Let’s Talk About Sex: Revived panel discusses love, healthy relationships
It isn’t often that a conversation surrounding sex and love is advertised in school. But, for the first time in three years, it is at St. Edward’s.
The Psychological Society put on a panel called Sex, Love, and Relationships. The panel facilitated an open discussion on everything about self-love, how to cultivate healthy relationships and much more.
Among the panelists was Dr. Emily C. Brown, a psychology professor here at St. Edward’s, Kathryn Gonzales, Operations and Program Director of OutYouth, — a non-profit organization that provides resources like counseling, education, and safe spaces to LGBTQ youth in Austin — Tiana Lindberg, Director of Curriculum for Sexual Health Alliance and St. Edward’s student and Executive Assistant of SHA, Maddie Sheffer.
Sheffer expressed that she was sad when these panels stopped occurring around three years ago, so she talked to people to get it started again.
Lindberg is devoted to carrying SHA’s message of sex-positivity.
“The main, overarching goal [of SHA] is to educate from a sex-positive lens,” Lindberg said. A lot of sexual education leads to misinformation, and can incite fear or shame in those wanting to learn more about sexual health.
Aayah “Nicky” Falahat is the President of the Psychological Society. She wanted to start the event again in order to open a dialogue on these topics.
“The panel is not so much a lecture as it is a safe place to get a little help,” Falahat said. When it comes to relationships, she is a firm believer in communication and properly understanding how to have love with those around you.
“I love the idea of connection, and I love stressing the importance of connection in the community,” Falahat said. “I think the forum allows people to understand the basis of humanity, which is to love and be compassionate and connect with others. I just really want to give people that awareness.”
During the event, panelists answered anonymous questions, such as how to deal with toxic relationships, how to deal with the anxiety that comes with relationships, tips for being more sex-positive, advice on dating apps, communication, self-love and more.

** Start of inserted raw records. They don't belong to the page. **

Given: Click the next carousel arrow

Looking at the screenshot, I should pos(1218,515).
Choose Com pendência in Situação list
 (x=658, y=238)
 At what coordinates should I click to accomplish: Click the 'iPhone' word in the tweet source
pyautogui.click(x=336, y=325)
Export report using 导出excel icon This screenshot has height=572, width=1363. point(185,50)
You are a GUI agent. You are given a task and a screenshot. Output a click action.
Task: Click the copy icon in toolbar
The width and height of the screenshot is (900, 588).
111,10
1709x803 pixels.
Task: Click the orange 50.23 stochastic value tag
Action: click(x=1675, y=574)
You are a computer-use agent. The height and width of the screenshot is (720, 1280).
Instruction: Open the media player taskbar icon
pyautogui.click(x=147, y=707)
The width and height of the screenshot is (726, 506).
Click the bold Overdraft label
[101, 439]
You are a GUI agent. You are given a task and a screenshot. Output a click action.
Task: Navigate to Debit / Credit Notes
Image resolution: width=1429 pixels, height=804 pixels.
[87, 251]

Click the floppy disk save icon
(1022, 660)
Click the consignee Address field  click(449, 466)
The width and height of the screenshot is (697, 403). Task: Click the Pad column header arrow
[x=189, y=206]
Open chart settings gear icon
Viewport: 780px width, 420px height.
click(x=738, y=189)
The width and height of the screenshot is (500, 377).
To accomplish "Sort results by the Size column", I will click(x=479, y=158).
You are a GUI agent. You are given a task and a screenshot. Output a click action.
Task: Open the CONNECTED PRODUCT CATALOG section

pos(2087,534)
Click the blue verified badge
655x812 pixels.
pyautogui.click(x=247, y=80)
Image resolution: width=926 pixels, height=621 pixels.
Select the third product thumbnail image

Dr. Brown advised that when someone you know is in a toxic relationship, the best thing for you to do is to stay involved in your person’s life, show them that you care and don’t criticize them.
“You being there as a loving, caring supportive source is the most important part,” Gonzales said.
When anxiety from a new relationships hits you, you shouldn’t be alarmed. “Without vulnerability, we wouldn’t have the connections we have,” Brown said. “Communication is the best way to deal with anxious feelings,” Lindenberg added.
When it comes to sex-positivity, Brown believes it’s something that gets stronger with practice, and that people can take active steps to make themselves feel sexier.
“If you have an Instagram feed of Instagram baddies with perfect asses and that makes you feel bad, stop following them,” Brown said.
Our brains are ever-changing, and the more we feel good about sex, the more positive we are about it.
When met with a question about whether or not masturbation is good for you, all four panelists let out a resounding “Yes!”
The panelists encourage people to practice self-love and buy a sex toy if they can, and advise using clean and non-porous toys, preferably made of silicon. They stand by never feeling ashamed about sex or self-love.